Sara Roberts didn’t expect to win a Leading Lights award earlier this month. So much so that when family and friends asked if they could attend the Women and Hi Tech awards banquet, set in the Indiana Rooftop Ballroom in Indianapolis on Oct. 4, she said no.
After all, in her mind it seemed unlikely she would win considering the competition she was up against in the Outstanding Educator in Science, Technology, Engineering or Math (STEM) category. There were university professors and teachers from other schools, not to mention an employee from Microsoft.
Yes, that Microsoft.
Renee Rogge, a professor of biomedical engineering at Rose-Hulman Institute of Technology had “more degrees than I care to count,” Roberts said Thursday afternoon at Triton Central Middle School in Fairland.
So when her name was announced, her mother – the one person she decided could come – reminded her she had to stand up to accept the award.
“Complete shock,” she said of her reaction. “In almost every category, there was a doctor who I truly believe is saving the world, somebody who’s teaching people how to live if there’s no energy so if the power grid goes out, or people who have seven patents in the works. So when it came to my category, there were tons of (worthy) people.”
Roberts was one of 11 nominees in the category, which was one of nine categories. There were a total of 119 nominees for an evening of dinner, networking and awards.

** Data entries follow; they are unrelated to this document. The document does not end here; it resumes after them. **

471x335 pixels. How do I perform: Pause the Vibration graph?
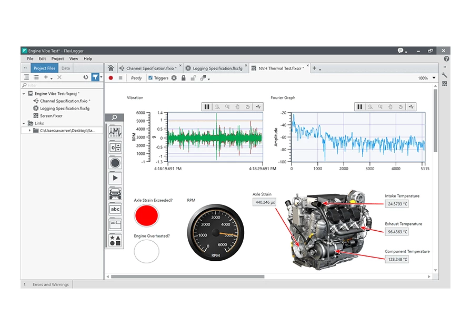click(x=207, y=106)
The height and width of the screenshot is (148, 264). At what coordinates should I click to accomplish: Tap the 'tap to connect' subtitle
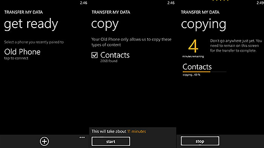click(16, 58)
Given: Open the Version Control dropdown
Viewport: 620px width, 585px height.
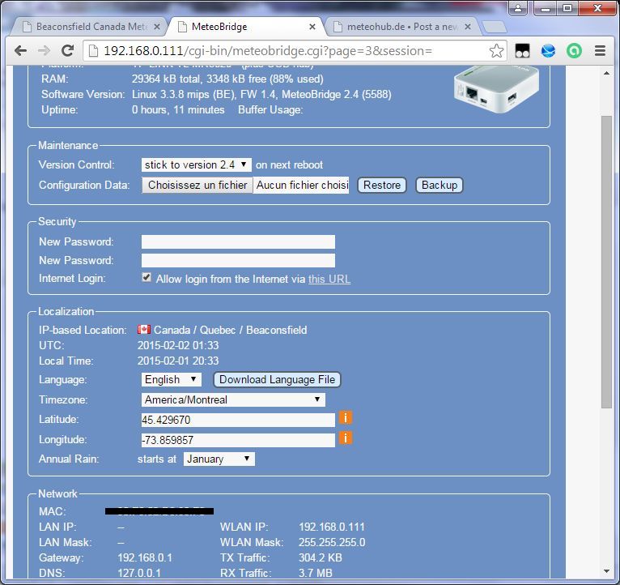Looking at the screenshot, I should coord(196,164).
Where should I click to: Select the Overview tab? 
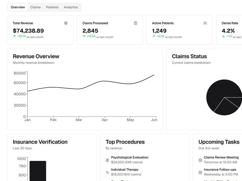coord(18,7)
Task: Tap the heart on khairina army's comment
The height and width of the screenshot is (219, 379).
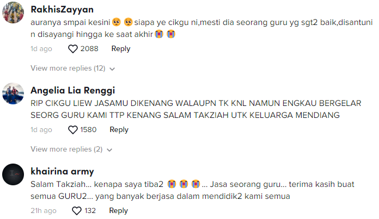Action: pos(77,211)
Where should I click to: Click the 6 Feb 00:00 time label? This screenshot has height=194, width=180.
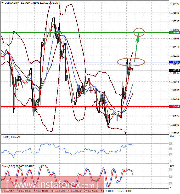pos(124,191)
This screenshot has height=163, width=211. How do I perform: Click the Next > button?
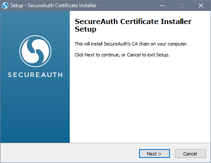154,154
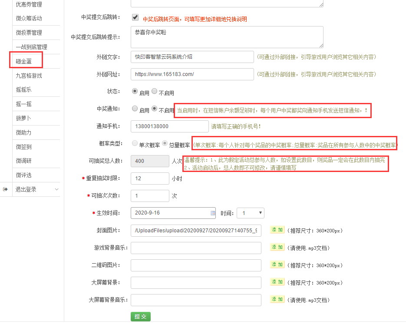
Task: Click 添加 button for 大屏幕背景
Action: point(277,282)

After their names were announced, each of the award winners walked up to receive their award and their accomplishments were read.

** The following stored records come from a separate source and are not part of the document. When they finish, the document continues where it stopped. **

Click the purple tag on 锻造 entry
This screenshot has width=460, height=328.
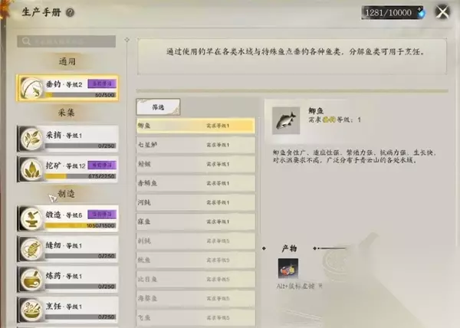click(x=102, y=215)
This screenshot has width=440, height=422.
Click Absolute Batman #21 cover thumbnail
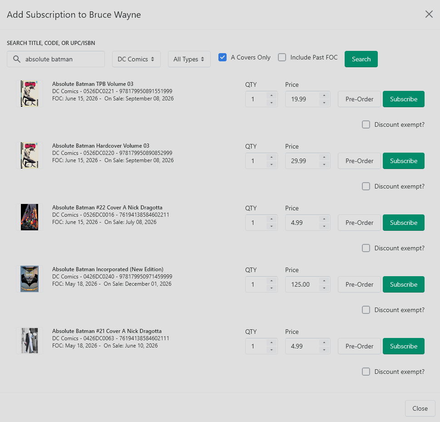30,341
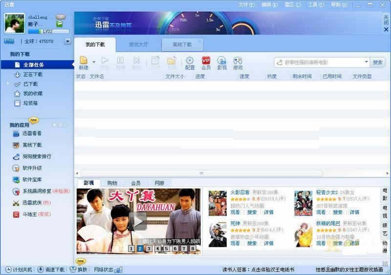Image resolution: width=391 pixels, height=275 pixels.
Task: Play the 大丫鬟 video thumbnail
Action: (138, 221)
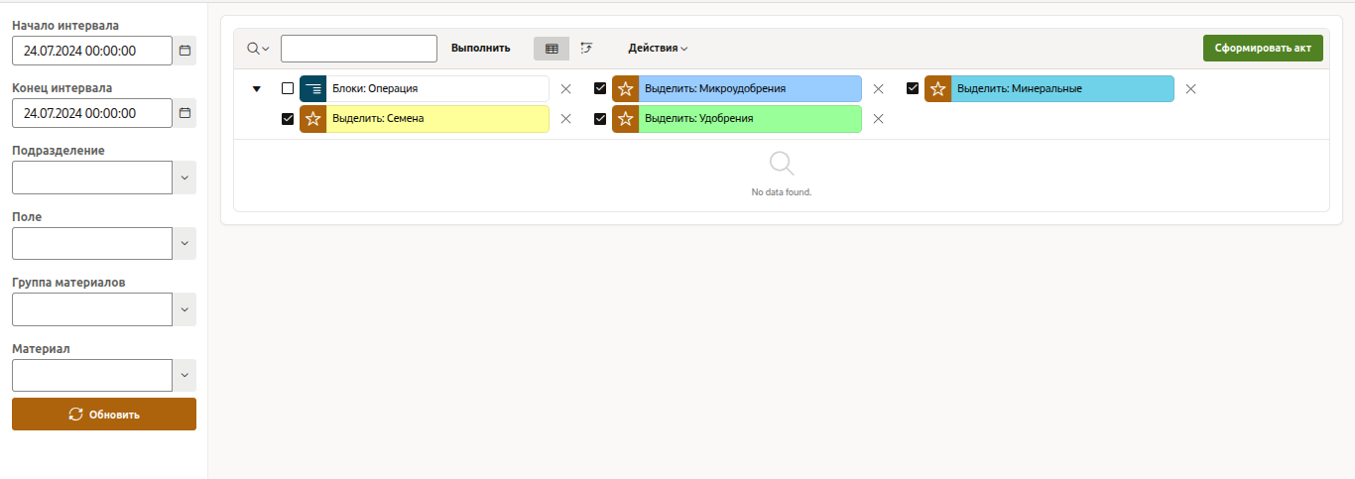Click the Выполнить search button

tap(480, 48)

Her efforts to incorporate coding into Triton Central Middle School’s science curriculum and an increase in student demand for STEM courses due to her passion for technology was cited by Women and Hi Tech, a non-profit organization based in Indianapolis that encourages women to become more involved in STEM.
Roberts is also involved with the robotics club at the middle school. The club had 25 percent of the student population apply for the VEX IQ program last school year, but because of a lack of funding, space and time, many of them were unable to join.
To combat that this year, the program plans to offer three one-week robotics camps for those who aren’t in the club.
“What is really unique and interesting, what they learn here applies so much in all their classes, not just mine,” she said. “This really is about problem-solving and teamwork. When you have to meet brand-new kids and come up with a plan, those strategies carry over into all aspects of their lives. It’s definitely something you can see a direct positive outcome for in their classrooms.”
Perhaps as equally enjoyable for Roberts was the opportunity to network with others who have similar interests.
“It was actually an exciting opportunity because the things I’m passionate about, STEM and computer science, they’re passionate about, so a lot of times when you’re with people and start talking about computer science and STEM, they listen to you because they’re being polite but they don’t really get it,” she said. “When you’re in a room with people that get it, the conversations, they were fantastic.”